WORK TO COMPLETE
Copy the data below in full, exactly as it appears.

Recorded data
• • • • •
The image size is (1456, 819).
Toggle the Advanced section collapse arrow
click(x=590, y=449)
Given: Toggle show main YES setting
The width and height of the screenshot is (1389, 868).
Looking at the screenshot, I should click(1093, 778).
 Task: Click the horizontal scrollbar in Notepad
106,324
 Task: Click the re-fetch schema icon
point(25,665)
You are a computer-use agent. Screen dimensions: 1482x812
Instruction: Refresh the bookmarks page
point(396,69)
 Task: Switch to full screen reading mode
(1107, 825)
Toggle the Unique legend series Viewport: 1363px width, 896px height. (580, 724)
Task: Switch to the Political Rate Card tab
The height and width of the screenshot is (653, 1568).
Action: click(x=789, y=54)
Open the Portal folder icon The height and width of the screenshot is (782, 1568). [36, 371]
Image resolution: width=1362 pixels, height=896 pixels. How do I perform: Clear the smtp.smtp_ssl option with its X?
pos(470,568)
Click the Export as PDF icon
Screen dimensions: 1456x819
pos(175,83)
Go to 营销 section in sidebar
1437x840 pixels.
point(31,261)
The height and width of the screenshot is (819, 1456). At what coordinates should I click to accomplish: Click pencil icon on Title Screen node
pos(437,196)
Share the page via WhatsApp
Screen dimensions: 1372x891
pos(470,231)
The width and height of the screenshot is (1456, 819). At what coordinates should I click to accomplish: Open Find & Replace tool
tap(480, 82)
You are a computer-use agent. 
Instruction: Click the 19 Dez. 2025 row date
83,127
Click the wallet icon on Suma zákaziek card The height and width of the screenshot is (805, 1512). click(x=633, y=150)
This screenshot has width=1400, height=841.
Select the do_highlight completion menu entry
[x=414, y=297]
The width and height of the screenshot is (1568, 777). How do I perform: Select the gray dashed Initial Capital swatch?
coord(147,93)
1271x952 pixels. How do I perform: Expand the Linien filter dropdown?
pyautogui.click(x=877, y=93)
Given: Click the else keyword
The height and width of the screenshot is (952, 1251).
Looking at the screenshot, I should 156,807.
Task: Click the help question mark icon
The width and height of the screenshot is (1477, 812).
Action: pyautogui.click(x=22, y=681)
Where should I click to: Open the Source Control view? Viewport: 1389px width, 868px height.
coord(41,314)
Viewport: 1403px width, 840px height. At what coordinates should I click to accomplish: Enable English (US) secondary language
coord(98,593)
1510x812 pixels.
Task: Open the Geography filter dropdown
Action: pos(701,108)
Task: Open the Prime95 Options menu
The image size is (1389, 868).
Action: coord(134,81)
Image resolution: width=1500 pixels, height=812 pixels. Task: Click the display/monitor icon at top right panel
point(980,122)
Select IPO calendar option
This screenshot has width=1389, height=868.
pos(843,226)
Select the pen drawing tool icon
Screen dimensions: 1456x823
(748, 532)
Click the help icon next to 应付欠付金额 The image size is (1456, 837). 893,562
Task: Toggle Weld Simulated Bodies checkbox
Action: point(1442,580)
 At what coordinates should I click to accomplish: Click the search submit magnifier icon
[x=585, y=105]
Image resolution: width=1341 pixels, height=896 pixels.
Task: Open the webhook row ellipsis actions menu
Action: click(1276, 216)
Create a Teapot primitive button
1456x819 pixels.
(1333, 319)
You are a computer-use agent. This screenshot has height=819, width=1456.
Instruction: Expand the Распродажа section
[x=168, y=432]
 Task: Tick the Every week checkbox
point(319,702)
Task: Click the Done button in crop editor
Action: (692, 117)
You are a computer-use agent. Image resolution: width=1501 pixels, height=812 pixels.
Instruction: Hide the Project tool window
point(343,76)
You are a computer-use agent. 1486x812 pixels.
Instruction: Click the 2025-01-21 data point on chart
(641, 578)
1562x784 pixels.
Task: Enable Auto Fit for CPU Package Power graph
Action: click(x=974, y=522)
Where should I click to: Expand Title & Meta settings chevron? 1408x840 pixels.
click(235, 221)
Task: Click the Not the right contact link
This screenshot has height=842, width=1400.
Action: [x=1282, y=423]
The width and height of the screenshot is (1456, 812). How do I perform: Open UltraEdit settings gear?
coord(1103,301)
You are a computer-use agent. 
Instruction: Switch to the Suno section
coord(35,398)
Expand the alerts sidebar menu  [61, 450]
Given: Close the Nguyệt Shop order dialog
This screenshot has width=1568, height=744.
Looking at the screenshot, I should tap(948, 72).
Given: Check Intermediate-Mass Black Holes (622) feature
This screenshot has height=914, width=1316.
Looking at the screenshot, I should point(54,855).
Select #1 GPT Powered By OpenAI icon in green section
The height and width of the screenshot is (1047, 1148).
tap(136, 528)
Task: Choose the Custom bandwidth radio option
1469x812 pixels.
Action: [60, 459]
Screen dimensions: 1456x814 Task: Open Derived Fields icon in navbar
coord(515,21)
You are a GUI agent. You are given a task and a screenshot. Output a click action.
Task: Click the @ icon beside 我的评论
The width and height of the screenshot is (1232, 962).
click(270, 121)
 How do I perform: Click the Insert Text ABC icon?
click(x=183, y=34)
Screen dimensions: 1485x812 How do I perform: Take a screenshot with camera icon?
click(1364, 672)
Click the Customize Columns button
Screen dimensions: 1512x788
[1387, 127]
• • • • •
YOUR SOLUTION
The image size is (1456, 819).
Toggle the Advanced section collapse arrow
click(x=590, y=449)
Given: Toggle show main YES setting
The width and height of the screenshot is (1389, 868).
Looking at the screenshot, I should click(1093, 778).
 Task: Click the horizontal scrollbar in Notepad
106,324
 Task: Click the re-fetch schema icon
point(25,665)
You are a computer-use agent. Screen dimensions: 1482x812
Instruction: Refresh the bookmarks page
point(396,69)
 Task: Switch to full screen reading mode
(1107, 825)
Toggle the Unique legend series Viewport: 1363px width, 896px height. (580, 724)
Task: Switch to the Political Rate Card tab
The height and width of the screenshot is (653, 1568).
Action: click(x=789, y=54)
Open the Portal folder icon The height and width of the screenshot is (782, 1568). [36, 371]
Image resolution: width=1362 pixels, height=896 pixels. How do I perform: Clear the smtp.smtp_ssl option with its X?
pos(470,568)
Click the Export as PDF icon
Screen dimensions: 1456x819
pos(175,83)
Go to 营销 section in sidebar
1437x840 pixels.
point(31,261)
The height and width of the screenshot is (819, 1456). At what coordinates should I click to accomplish: Click pencil icon on Title Screen node
pos(437,196)
Share the page via WhatsApp
Screen dimensions: 1372x891
pos(470,231)
The width and height of the screenshot is (1456, 819). At what coordinates should I click to accomplish: Open Find & Replace tool
tap(480, 82)
You are a computer-use agent. 
Instruction: Click the 19 Dez. 2025 row date
83,127
Click the wallet icon on Suma zákaziek card The height and width of the screenshot is (805, 1512). click(x=633, y=150)
This screenshot has width=1400, height=841.
Select the do_highlight completion menu entry
[x=414, y=297]
The width and height of the screenshot is (1568, 777). How do I perform: Select the gray dashed Initial Capital swatch?
coord(147,93)
1271x952 pixels. How do I perform: Expand the Linien filter dropdown?
pyautogui.click(x=877, y=93)
Given: Click the else keyword
The height and width of the screenshot is (952, 1251).
Looking at the screenshot, I should 156,807.
Task: Click the help question mark icon
The width and height of the screenshot is (1477, 812).
Action: pyautogui.click(x=22, y=681)
Where should I click to: Open the Source Control view? Viewport: 1389px width, 868px height.
coord(41,314)
Viewport: 1403px width, 840px height. At what coordinates should I click to accomplish: Enable English (US) secondary language
coord(98,593)
1510x812 pixels.
Task: Open the Geography filter dropdown
Action: pos(701,108)
Task: Open the Prime95 Options menu
The image size is (1389, 868).
Action: coord(134,81)
Image resolution: width=1500 pixels, height=812 pixels. Task: Click the display/monitor icon at top right panel
point(980,122)
Select IPO calendar option
This screenshot has width=1389, height=868.
pos(843,226)
Select the pen drawing tool icon
Screen dimensions: 1456x823
(748, 532)
Click the help icon next to 应付欠付金额 The image size is (1456, 837). 893,562
Task: Toggle Weld Simulated Bodies checkbox
Action: point(1442,580)
 At what coordinates should I click to accomplish: Click the search submit magnifier icon
[x=585, y=105]
Image resolution: width=1341 pixels, height=896 pixels.
Task: Open the webhook row ellipsis actions menu
Action: click(1276, 216)
Create a Teapot primitive button
1456x819 pixels.
(1333, 319)
You are a computer-use agent. This screenshot has height=819, width=1456.
Instruction: Expand the Распродажа section
[x=168, y=432]
 Task: Tick the Every week checkbox
point(319,702)
Task: Click the Done button in crop editor
Action: (692, 117)
You are a computer-use agent. Image resolution: width=1501 pixels, height=812 pixels.
Instruction: Hide the Project tool window
point(343,76)
You are a computer-use agent. 1486x812 pixels.
Instruction: Click the 2025-01-21 data point on chart
(641, 578)
1562x784 pixels.
Task: Enable Auto Fit for CPU Package Power graph
Action: click(x=974, y=522)
Where should I click to: Expand Title & Meta settings chevron? 1408x840 pixels.
click(235, 221)
Task: Click the Not the right contact link
This screenshot has height=842, width=1400.
Action: [x=1282, y=423]
The width and height of the screenshot is (1456, 812). How do I perform: Open UltraEdit settings gear?
coord(1103,301)
You are a computer-use agent. 
Instruction: Switch to the Suno section
coord(35,398)
Expand the alerts sidebar menu  [61, 450]
Given: Close the Nguyệt Shop order dialog
This screenshot has width=1568, height=744.
Looking at the screenshot, I should tap(948, 72).
Given: Check Intermediate-Mass Black Holes (622) feature
This screenshot has height=914, width=1316.
Looking at the screenshot, I should point(54,855).
Select #1 GPT Powered By OpenAI icon in green section
The height and width of the screenshot is (1047, 1148).
tap(136, 528)
Task: Choose the Custom bandwidth radio option
1469x812 pixels.
Action: [60, 459]
Screen dimensions: 1456x814 Task: Open Derived Fields icon in navbar
coord(515,21)
You are a GUI agent. You are given a task and a screenshot. Output a click action.
Task: Click the @ icon beside 我的评论
The width and height of the screenshot is (1232, 962).
click(270, 121)
 How do I perform: Click the Insert Text ABC icon?
click(x=183, y=34)
Screen dimensions: 1485x812 How do I perform: Take a screenshot with camera icon?
click(1364, 672)
Click the Customize Columns button
Screen dimensions: 1512x788
[1387, 127]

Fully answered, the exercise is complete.